The report’s authors state that a three-player structure is where investment incentives are strongest, with network speeds following a similar pattern.
According to their study of consolidation and new entrant events, going all the way back to 2010, when the number of mobile operators in a market drops, operator capex per connection goes up by around 33 to 45%.
In addition, such moves, once network integration has happened and any concurrent investments have been deployed, lead to faster network speeds.
The story is largely the reverse when new entrants come in, including “smaller and less consistent price reductions than those observed after consolidation”.
5G SA needs deep pockets
The report argues that the high amount of investment required to switch to 5G standalone access (SA) core networks and roll out dense 5G networks, combined with the relatively slow uplift operators have seen from the 4G to 5G transition, makes return on 5G investment very sensitive to the size of operators’ subscriber bases.
When the GSMA analysed data from 15 European operator groups, representing more than two-thirds of the region’s mobile market revenue, it found that about half “struggled to maintain return on capital employed above their weighted average cost of capital”.
It goes on to note that as of Q4 2025, no European market included in the 5G Connectivity Index had reached 5G SA adoption of over 10%, while China leads globally with 81%, followed by India with 52%, Singapore with 41% and the US with 32%.
Advice for policy-makers
"A more modern understanding of effective competition in a capital-intensive infrastructure market is long overdue," says Joakim Reiter, Chief External & Corporate Affairs Officer at Vodafone Group, in a blog about the report.
"Competition in mobile is increasingly driven by network quality, coverage, reliability and capability, not only by short-term price movements.
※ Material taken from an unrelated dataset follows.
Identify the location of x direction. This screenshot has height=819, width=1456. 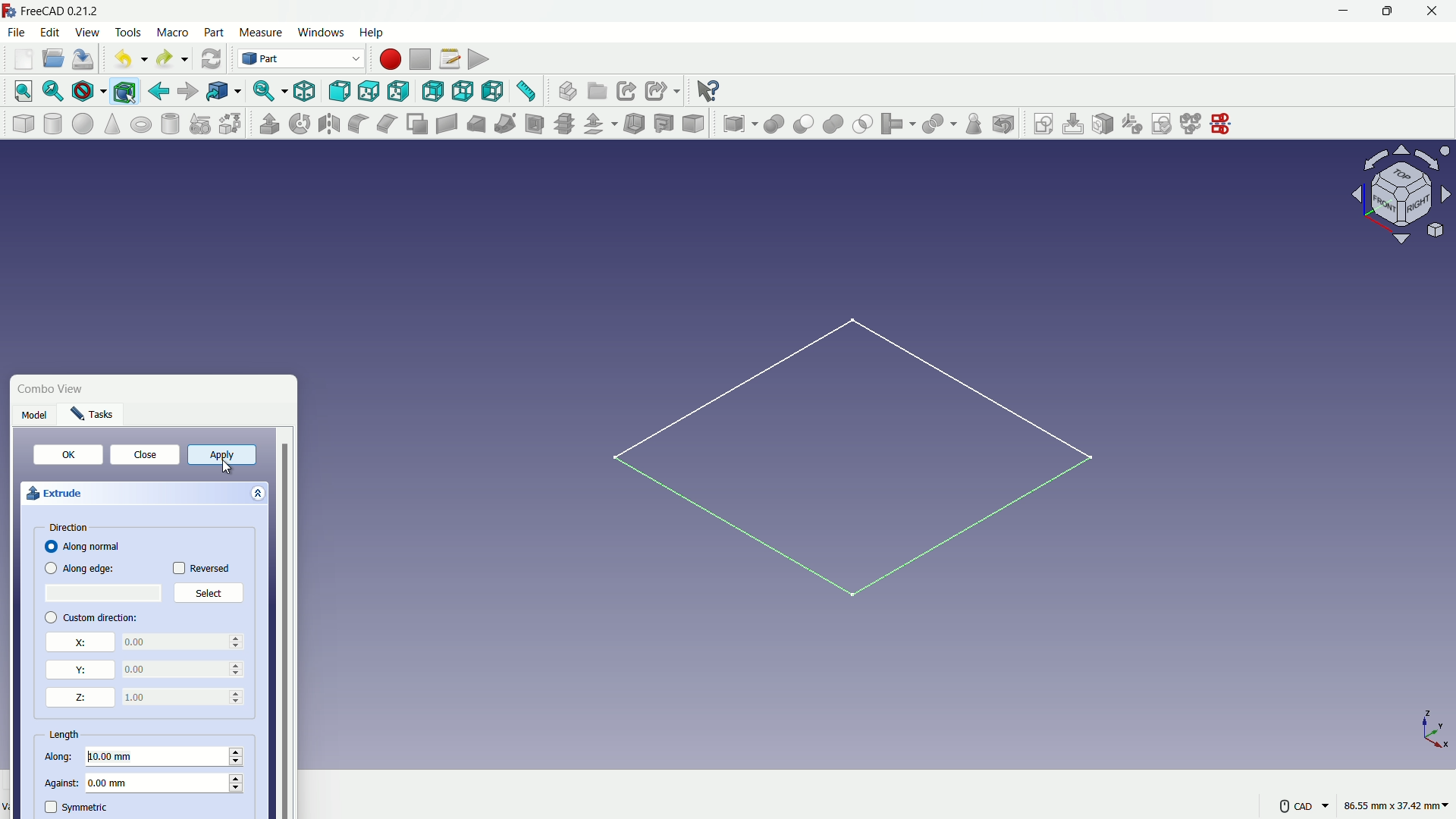
(80, 642).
A merger assessment that looks mainly at operator count misses the dynamic effects that matter most to consumers and businesses over time."
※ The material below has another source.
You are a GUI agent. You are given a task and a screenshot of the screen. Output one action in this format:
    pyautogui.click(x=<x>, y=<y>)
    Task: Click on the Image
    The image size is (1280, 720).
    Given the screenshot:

The report concludes by saying: “Policy should therefore focus less on operator count and more on whether operators can achieve efficient scale. Markets with fewer, well-capitalised operators consistently deliver higher investment per connection and better network outcomes than markets with a larger number of sub-scale operators.
“Maximising the number of competitors as an objective without considering dynamic factors that drive longer-term consumer welfare risks undermining long-term quality, coverage and affordability goals.
The report’s conclusion recommends that European regulators look beyond price considerations when mulling over mobile market M&A.
“This has direct implications for horizontal merger assessments. Competition policy in mobile markets must explicitly recognise dynamic competition effects – that is, how mergers affect investment incentives, financial sustainability and competition on network quality over time," it states.
“Static, price-centred analysis is inadequately suited to capital-intensive sectors. The evidence in Europe shows that when dynamic effects are properly considered, consolidation can strengthen effective competition and improve consumer welfare in the mobile data and 5G era.”